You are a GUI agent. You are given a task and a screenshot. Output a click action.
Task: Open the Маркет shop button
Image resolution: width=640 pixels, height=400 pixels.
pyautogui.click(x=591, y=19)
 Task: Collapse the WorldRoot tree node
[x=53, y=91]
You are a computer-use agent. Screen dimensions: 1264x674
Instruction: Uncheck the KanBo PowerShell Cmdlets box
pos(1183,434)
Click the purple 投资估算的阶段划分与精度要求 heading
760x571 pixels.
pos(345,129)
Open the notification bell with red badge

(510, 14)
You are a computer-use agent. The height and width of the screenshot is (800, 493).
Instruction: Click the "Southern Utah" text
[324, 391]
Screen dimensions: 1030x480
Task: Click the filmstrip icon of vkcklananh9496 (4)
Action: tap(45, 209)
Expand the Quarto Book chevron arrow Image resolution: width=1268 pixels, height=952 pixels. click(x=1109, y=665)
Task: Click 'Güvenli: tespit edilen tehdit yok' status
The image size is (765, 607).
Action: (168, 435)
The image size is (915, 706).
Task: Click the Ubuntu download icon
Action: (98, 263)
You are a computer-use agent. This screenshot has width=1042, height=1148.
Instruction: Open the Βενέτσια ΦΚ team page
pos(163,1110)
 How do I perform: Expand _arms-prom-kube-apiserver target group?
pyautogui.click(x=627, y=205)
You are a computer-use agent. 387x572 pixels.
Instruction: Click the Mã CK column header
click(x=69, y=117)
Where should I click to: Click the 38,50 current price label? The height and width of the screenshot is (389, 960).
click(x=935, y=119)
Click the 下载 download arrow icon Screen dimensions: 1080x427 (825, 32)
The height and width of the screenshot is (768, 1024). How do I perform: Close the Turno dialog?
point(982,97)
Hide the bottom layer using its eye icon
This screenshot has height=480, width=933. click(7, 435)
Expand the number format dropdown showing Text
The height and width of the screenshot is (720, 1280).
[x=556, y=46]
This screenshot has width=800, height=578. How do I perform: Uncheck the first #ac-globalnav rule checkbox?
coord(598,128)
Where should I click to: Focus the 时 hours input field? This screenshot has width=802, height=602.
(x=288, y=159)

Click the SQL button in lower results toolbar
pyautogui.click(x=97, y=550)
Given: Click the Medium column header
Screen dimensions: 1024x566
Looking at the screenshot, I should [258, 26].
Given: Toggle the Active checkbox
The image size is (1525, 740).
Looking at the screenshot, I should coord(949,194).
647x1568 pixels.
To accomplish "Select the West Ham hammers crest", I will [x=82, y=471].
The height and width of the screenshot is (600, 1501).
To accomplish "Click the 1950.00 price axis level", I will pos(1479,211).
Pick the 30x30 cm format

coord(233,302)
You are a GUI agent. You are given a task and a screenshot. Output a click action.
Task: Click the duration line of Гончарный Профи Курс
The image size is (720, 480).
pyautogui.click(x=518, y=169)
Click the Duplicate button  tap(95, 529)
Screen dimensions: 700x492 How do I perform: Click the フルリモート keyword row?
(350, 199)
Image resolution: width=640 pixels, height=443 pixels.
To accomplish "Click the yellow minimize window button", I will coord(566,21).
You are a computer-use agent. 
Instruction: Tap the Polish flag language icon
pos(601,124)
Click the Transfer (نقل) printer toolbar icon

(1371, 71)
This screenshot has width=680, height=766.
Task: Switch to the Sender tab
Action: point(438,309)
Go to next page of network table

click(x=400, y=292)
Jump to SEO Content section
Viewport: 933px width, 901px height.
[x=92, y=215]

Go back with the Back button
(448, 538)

+---+

• _Problem to solve_:
All of the material above needs to be output exactly, with no line left out.

• _Response for this exercise_:
You are a GUI agent. You are given a task and a screenshot. Output a click action.
Task: Open the Маркет shop button
Image resolution: width=640 pixels, height=400 pixels.
pyautogui.click(x=591, y=19)
 Task: Collapse the WorldRoot tree node
[x=53, y=91]
You are a computer-use agent. Screen dimensions: 1264x674
Instruction: Uncheck the KanBo PowerShell Cmdlets box
pos(1183,434)
Click the purple 投资估算的阶段划分与精度要求 heading
760x571 pixels.
pos(345,129)
Open the notification bell with red badge

(510, 14)
You are a computer-use agent. The height and width of the screenshot is (800, 493).
Instruction: Click the "Southern Utah" text
[324, 391]
Screen dimensions: 1030x480
Task: Click the filmstrip icon of vkcklananh9496 (4)
Action: tap(45, 209)
Expand the Quarto Book chevron arrow Image resolution: width=1268 pixels, height=952 pixels. click(x=1109, y=665)
Task: Click 'Güvenli: tespit edilen tehdit yok' status
The image size is (765, 607).
Action: (168, 435)
The image size is (915, 706).
Task: Click the Ubuntu download icon
Action: (98, 263)
You are a computer-use agent. This screenshot has width=1042, height=1148.
Instruction: Open the Βενέτσια ΦΚ team page
pos(163,1110)
 How do I perform: Expand _arms-prom-kube-apiserver target group?
pyautogui.click(x=627, y=205)
You are a computer-use agent. 387x572 pixels.
Instruction: Click the Mã CK column header
click(x=69, y=117)
Where should I click to: Click the 38,50 current price label? The height and width of the screenshot is (389, 960).
click(x=935, y=119)
Click the 下载 download arrow icon Screen dimensions: 1080x427 (825, 32)
The height and width of the screenshot is (768, 1024). How do I perform: Close the Turno dialog?
point(982,97)
Hide the bottom layer using its eye icon
This screenshot has height=480, width=933. click(7, 435)
Expand the number format dropdown showing Text
The height and width of the screenshot is (720, 1280).
[x=556, y=46]
This screenshot has width=800, height=578. How do I perform: Uncheck the first #ac-globalnav rule checkbox?
coord(598,128)
Where should I click to: Focus the 时 hours input field? This screenshot has width=802, height=602.
(x=288, y=159)

Click the SQL button in lower results toolbar
pyautogui.click(x=97, y=550)
Given: Click the Medium column header
Screen dimensions: 1024x566
Looking at the screenshot, I should [258, 26].
Given: Toggle the Active checkbox
The image size is (1525, 740).
Looking at the screenshot, I should coord(949,194).
647x1568 pixels.
To accomplish "Select the West Ham hammers crest", I will [x=82, y=471].
The height and width of the screenshot is (600, 1501).
To accomplish "Click the 1950.00 price axis level", I will pos(1479,211).
Pick the 30x30 cm format

coord(233,302)
You are a GUI agent. You are given a task and a screenshot. Output a click action.
Task: Click the duration line of Гончарный Профи Курс
The image size is (720, 480).
pyautogui.click(x=518, y=169)
Click the Duplicate button  tap(95, 529)
Screen dimensions: 700x492 How do I perform: Click the フルリモート keyword row?
(350, 199)
Image resolution: width=640 pixels, height=443 pixels.
To accomplish "Click the yellow minimize window button", I will coord(566,21).
You are a computer-use agent. 
Instruction: Tap the Polish flag language icon
pos(601,124)
Click the Transfer (نقل) printer toolbar icon

(1371, 71)
This screenshot has width=680, height=766.
Task: Switch to the Sender tab
Action: point(438,309)
Go to next page of network table

click(x=400, y=292)
Jump to SEO Content section
Viewport: 933px width, 901px height.
[x=92, y=215]

Go back with the Back button
(448, 538)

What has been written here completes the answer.